Most people who develop Alzheimer's dementia are older than 65 years and have several other health problems. Frailty - a condition linked with reduced physiological reserve and increased vulnerability to other ailments - is associated with age and higher rates of cognitive deficit and dementia, but little research has explored how these conditions might be related.
In this study, researchers used modeling to assess relationships between frailty, Alzheimer's disease-related brain changes, and Alzheimer's dementia among 456 participants of the Rush Memory and Ageing Project (MAP) who had either no dementia or Alzheimer's dementia, and who subsequently died and underwent brain autopsy. MAP is a longitudinal clinical-pathological study of older adults living in Illinois, USA, which began in 1997.
Every year participants received neuropsychological and clinical evaluations, which included detailed cognitive testing and neurological examinations. Clinical diagnosis of Alzheimer's dementia was based on clinician consensus, with just over half (53%; 242) the participants were given a diagnosis of possible or probable Alzheimer's dementia at their last clinical assessment. Brain plaques and tangles were measured after death to quantify Alzheimer's disease-related changes. The researchers also developed a frailty index using a combination of 41 components of health status (e.g., fatigue, joint and heart problems, osteoporosis, mobility, meal preparation) obtained at each clinical evaluation.

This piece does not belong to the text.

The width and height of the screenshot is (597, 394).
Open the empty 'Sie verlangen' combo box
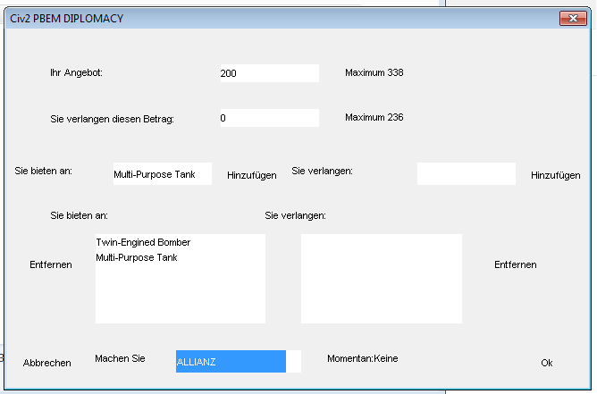pos(466,173)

Overall, 35 participants (8%) had substantial Alzheimer's disease-related brain changes without having been diagnosed with dementia, and 50 (11%) had Alzheimer's dementia but had little disease-related brain changes.

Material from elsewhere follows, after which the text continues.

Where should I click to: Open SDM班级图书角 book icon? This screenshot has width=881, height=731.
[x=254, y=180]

The analysis revealed that frailty and Alzheimer's disease-related brain changes independently contribute to dementia status, after adjusting for age, sex, and education.
The researchers also found a significant association between frailty and Alzheimer's disease-related brain changes after excluding activities of daily living from the frailty index and adjusting for other risk factors such as stroke, heart failure, high blood pressure, and diabetes.

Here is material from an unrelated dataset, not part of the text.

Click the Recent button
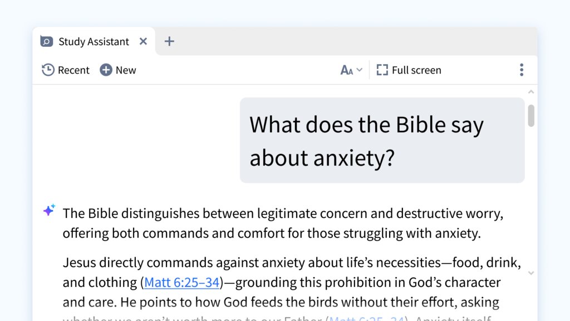The image size is (570, 321). click(x=65, y=70)
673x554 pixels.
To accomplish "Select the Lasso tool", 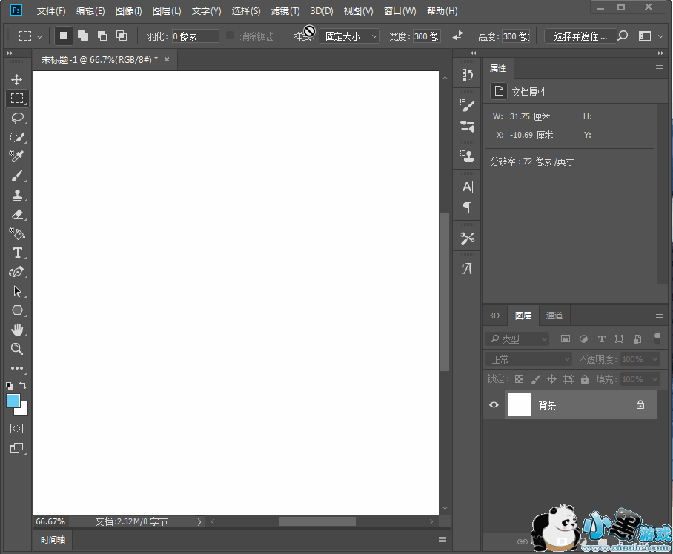I will pyautogui.click(x=17, y=118).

"While frailty is likely to reduce the threshold for Alzheimer's disease-related brain changes to cause cognitive decline, it probably also contributes to other mechanisms in the body that give rise to dementia, weakening the direct link between Alzheimer's disease-related brain changes and dementia," says Rockwood.
"While more research is needed, given that frailty is potentially reversible, it is possible that helping people to maintain function and independence in later life could reduce both dementia risk and the severity of debilitating symptoms common in this disease."
The authors say that future studies should examine longitudinal relationships between frailty, cognition, and biomarkers of Alzheimer's dementia to establish causation. They also note several limitations, including that a single definition of frailty has not been well established - some definitions are more biological, others are more physical, whilst some combine physical, biological, psychological, and social risk factors. They also note that frailty measurements were taken close to death and might reflect terminal decline, which could result in the relationship between Alzheimer's disease-related brain changes and dementia status among people with high levels of frailty being overestimated.
Writing in a linked Comment, Dr. Francesco Panza from the University of Bari Aldo Moro, Italy, discusses how understanding frailty could help predict and prevent dementia. He concludes: "In light of current knowledge on the cognitive frailty phenotype, secondary preventive strategies for cognitive impairment and physical frailty can be suggested. For instance, individualized multidomain interventions can target physical, nutritional, cognitive, and psychological domains that might delay the progression to overt dementia and secondary occurrence of adverse health-related outcomes, such as disability, hospitalization, and mortality."